On April 8, 2008, we filed with the Commission our proxy statement for our 2008 annual meeting of stockholders in which we identified the following individuals as our named executive officers: Patrick Henry, our chief executive officer, president and chairman of the board, David Lyle, our chief financial officer, Itzhak Gurantz, our chief technology officer, Lance Bridges, our vice president of corporate development, general counsel and secretary, Michael Economy, our vice president of worldwide sales, and Kurt Noyes, our vice president, finance and chief accounting officer. Upon further review, we have determined that Jonathan Masel, our vice president, general manager of Entropic Israel, who was identified as a potential named executive officer in our current report on Form 8-K, as amended, filed on March 25, 2008, does not meet the definition of a “named executive officer” provided under Item 402(a)(3) of Regulation S-K.

We are filing as Exhibits 99.1, 99.2, 99.3, 99.4, 99.5 and 99.6, the (i) Employment offer letter, dated June 5, 2007, for Mr.

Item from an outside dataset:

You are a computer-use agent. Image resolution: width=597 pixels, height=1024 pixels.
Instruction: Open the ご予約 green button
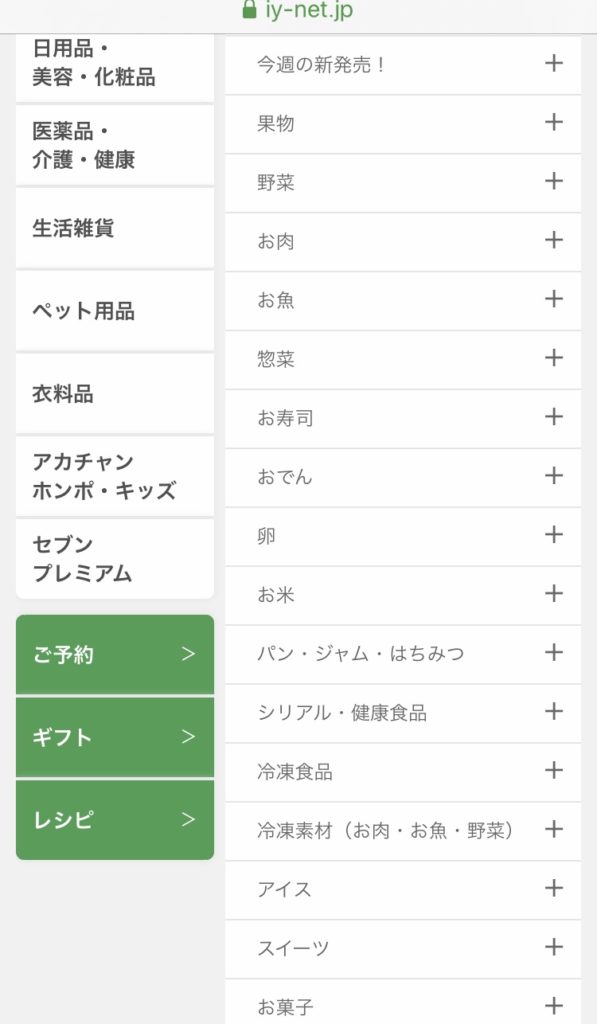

Lyle, (ii) Employment offer letter, dated May 2, 2007, for Dr. Gurantz, (iii) Employment offer letter, dated April 18, 2007, for Mr. Bridges, (iv) Amended and Restated Change of Control Agreement, dated October 18, 2007, for Mr. Lyle, (v) Amended and Restated Change of Control Agreement, dated October 20, 2007, for Dr. Gurantz, and (vi) Amended and Restated Change of Control Agreement, dated October 20, 2007, for Mr. Bridges, respectively. Each of Mr. Lyle, Dr. Gurantz and Mr. Bridges was first disclosed as a named executive officer in our proxy statement for our 2008 annual meeting of stockholders. The Employment offer letters and Amended and Restated Change of Control Agreements for Messrs. Henry, Economy and Noyes were previously filed with the Commission as exhibits to our Registration Statement on Form S-1 (File No. 333-144899).

 

Item 9.01 Financial Statements and Exhibits.

 

(d) Exhibits

 

Number

  

Description

99.1    Employment offer letter dated June 5, 2007 by and between the Registrant and David Lyle.
99.2    Employment offer letter dated May 2, 2007 by and between the Registrant and Itzhak Gurantz.
99.3    Employment offer letter dated April 18, 2007 by and between the Registrant and Lance Bridges.
99.4    Amended and Restated Change of Control Agreement dated October 18, 2007 by and between the Registrant and David Lyle.
99.5    Amended and Restated Change of Control Agreement dated October 20, 2007 by and between the Registrant and Itzhak Gurantz.
99.6    Amended and Restated Change of Control Agreement dated October 20, 2007 by and between the Registrant and Lance Bridges.

 


SIGNATURES

Pursuant to the requirements of the Securities Exchange Act of 1934, the registrant has duly caused this repot to be signed on its behalf by the undersigned hereto duly authorized.

 

    ENTROPIC COMMUNICATIONS, INC.
Dated: April 8, 2008   By:   /s/ Lance W. Bridges
    Lance W. Bridges, Esq.
    Vice President of Corporate Development
and General Counsel


EXHIBIT INDEX

 

Number

  

Description

99.1    Employment offer letter dated June 5, 2007 by and between the Registrant and David Lyle.
99.2    Employment offer letter dated May 2, 2007 by and between the Registrant and Itzhak Gurantz.
99.3    Employment offer letter dated April 18, 2007 by and between the Registrant and Lance Bridges.
99.4    Amended and Restated Change of Control Agreement dated October 18, 2007 by and between the Registrant and David Lyle.
99.5    Amended and Restated Change of Control Agreement dated October 20, 2007 by and between the Registrant and Itzhak Gurantz.
99.6    Amended and Restated Change of Control Agreement dated October 20, 2007 by and between the Registrant and Lance Bridges.